%%

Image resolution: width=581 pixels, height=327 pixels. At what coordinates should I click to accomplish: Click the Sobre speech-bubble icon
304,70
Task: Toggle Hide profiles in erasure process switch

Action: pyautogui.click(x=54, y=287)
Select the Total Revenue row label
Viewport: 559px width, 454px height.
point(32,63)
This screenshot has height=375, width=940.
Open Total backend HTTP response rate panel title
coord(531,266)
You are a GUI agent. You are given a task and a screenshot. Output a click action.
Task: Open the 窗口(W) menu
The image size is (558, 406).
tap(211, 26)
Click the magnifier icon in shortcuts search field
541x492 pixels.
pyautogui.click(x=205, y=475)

%%
%%

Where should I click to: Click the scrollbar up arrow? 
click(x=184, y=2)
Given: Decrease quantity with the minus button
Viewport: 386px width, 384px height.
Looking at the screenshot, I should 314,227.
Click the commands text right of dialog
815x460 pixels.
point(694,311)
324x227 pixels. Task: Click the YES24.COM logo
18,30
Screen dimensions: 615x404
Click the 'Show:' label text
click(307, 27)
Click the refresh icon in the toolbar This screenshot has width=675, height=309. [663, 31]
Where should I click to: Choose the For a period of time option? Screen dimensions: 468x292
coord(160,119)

%%

→ **Goal of the exercise**
Whenever a line in the listing above includes the word "This", return that line.

→ **Task answer**
This screenshot has height=375, width=940.
Click the refresh icon in the toolbar This screenshot has width=675, height=309. [663, 31]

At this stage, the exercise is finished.